What to do:
From the line containing "Given: Open Pratik Sinha's profile picture" through the last line of the entries, set down every line exactly and add nothing.
___ Given data
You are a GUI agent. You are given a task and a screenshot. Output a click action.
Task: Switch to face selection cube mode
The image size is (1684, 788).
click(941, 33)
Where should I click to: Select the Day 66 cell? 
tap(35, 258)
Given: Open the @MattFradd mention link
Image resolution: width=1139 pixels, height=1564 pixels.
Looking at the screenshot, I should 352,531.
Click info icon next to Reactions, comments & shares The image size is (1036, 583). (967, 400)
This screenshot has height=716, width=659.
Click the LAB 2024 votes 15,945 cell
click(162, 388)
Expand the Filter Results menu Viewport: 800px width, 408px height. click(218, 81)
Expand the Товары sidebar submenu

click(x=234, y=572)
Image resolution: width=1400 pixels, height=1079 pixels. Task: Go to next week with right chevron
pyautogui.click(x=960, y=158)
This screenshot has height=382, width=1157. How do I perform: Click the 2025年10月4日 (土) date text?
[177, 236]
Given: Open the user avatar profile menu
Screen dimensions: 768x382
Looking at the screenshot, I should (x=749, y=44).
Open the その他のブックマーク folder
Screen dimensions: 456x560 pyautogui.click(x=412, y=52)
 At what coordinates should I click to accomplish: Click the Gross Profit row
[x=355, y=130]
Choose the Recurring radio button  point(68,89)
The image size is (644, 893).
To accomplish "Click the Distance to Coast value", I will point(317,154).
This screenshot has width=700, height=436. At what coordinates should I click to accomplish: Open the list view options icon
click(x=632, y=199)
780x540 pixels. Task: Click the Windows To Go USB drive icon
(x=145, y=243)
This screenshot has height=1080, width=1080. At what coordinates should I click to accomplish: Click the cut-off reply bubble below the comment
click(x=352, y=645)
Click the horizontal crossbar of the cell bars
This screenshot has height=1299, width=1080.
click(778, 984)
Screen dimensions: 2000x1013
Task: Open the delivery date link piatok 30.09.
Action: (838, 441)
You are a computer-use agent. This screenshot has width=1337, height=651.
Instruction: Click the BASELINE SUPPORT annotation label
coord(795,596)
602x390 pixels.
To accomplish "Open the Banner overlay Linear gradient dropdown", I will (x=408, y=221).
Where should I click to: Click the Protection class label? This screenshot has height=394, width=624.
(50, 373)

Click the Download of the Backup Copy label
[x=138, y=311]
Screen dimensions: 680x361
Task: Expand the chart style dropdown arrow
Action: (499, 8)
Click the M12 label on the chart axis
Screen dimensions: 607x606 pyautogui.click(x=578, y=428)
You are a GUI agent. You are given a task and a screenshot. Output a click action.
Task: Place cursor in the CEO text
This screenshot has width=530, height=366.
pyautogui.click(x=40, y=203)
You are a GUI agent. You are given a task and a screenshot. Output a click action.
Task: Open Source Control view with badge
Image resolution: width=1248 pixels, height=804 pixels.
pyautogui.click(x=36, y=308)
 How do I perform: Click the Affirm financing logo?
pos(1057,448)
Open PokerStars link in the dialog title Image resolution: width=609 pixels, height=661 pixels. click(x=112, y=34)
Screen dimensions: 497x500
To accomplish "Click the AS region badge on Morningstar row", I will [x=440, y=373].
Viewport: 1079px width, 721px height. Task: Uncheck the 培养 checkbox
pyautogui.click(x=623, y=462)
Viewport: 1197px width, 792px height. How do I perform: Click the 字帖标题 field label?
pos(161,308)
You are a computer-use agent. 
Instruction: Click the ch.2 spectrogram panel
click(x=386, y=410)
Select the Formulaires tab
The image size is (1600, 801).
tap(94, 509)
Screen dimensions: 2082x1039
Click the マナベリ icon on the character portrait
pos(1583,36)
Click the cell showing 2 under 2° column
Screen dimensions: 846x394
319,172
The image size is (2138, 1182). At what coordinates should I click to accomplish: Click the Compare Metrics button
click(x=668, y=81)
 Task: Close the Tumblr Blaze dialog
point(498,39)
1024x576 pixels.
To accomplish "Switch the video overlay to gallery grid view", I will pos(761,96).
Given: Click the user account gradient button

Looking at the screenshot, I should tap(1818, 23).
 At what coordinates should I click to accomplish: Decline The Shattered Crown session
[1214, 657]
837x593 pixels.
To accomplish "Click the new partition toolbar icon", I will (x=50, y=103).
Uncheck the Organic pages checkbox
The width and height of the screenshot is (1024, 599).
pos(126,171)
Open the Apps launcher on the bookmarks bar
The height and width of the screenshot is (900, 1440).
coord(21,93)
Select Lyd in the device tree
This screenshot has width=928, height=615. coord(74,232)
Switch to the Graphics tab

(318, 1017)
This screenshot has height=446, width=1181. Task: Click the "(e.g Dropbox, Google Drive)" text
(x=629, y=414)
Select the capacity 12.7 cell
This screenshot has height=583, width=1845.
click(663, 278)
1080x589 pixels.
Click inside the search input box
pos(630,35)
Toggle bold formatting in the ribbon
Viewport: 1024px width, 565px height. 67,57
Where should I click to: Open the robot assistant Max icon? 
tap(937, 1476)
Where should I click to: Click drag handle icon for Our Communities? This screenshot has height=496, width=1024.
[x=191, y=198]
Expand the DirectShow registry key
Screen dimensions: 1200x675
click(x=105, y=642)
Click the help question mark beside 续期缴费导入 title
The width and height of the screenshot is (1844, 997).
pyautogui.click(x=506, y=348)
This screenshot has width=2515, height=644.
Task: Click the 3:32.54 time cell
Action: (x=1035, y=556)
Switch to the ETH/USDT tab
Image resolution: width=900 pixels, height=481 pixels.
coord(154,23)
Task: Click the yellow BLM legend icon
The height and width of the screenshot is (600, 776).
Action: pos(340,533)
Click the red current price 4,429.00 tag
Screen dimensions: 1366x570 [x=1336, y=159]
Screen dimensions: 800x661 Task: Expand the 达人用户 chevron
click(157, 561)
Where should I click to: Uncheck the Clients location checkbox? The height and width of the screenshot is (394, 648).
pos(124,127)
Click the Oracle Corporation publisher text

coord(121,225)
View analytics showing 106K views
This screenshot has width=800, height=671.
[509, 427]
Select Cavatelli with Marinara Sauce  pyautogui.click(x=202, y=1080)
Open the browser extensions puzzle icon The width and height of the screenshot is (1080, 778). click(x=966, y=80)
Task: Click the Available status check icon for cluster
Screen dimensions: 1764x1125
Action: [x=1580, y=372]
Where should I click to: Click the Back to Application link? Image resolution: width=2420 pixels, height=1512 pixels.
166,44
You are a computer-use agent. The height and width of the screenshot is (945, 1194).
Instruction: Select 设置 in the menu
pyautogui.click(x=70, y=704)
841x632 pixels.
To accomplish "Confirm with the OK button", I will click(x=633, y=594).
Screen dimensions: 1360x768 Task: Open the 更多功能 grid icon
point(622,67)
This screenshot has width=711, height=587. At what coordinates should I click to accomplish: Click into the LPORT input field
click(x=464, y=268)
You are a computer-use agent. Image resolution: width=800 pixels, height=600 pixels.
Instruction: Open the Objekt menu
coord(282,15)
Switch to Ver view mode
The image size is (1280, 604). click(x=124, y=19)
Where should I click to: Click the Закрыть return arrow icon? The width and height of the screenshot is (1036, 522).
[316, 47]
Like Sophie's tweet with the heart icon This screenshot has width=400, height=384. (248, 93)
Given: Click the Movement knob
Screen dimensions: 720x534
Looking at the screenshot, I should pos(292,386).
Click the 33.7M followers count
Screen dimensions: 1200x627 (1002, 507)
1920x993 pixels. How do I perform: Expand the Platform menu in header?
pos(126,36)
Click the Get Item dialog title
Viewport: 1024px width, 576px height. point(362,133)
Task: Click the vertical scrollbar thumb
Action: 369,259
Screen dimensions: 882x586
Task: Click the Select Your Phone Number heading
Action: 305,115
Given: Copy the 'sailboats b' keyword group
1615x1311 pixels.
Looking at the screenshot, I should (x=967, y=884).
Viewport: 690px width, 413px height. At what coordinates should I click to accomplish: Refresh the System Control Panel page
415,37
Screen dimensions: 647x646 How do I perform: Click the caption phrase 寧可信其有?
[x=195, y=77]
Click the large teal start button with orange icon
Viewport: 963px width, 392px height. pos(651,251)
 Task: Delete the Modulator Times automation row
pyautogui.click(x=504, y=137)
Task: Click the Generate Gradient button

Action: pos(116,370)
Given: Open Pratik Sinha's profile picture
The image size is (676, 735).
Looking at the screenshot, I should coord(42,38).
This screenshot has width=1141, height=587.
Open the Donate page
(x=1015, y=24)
______
Written reply:
Given: Open Pratik Sinha's profile picture
The image size is (676, 735).
Looking at the screenshot, I should coord(42,38).
This screenshot has width=1141, height=587.
Open the Donate page
(x=1015, y=24)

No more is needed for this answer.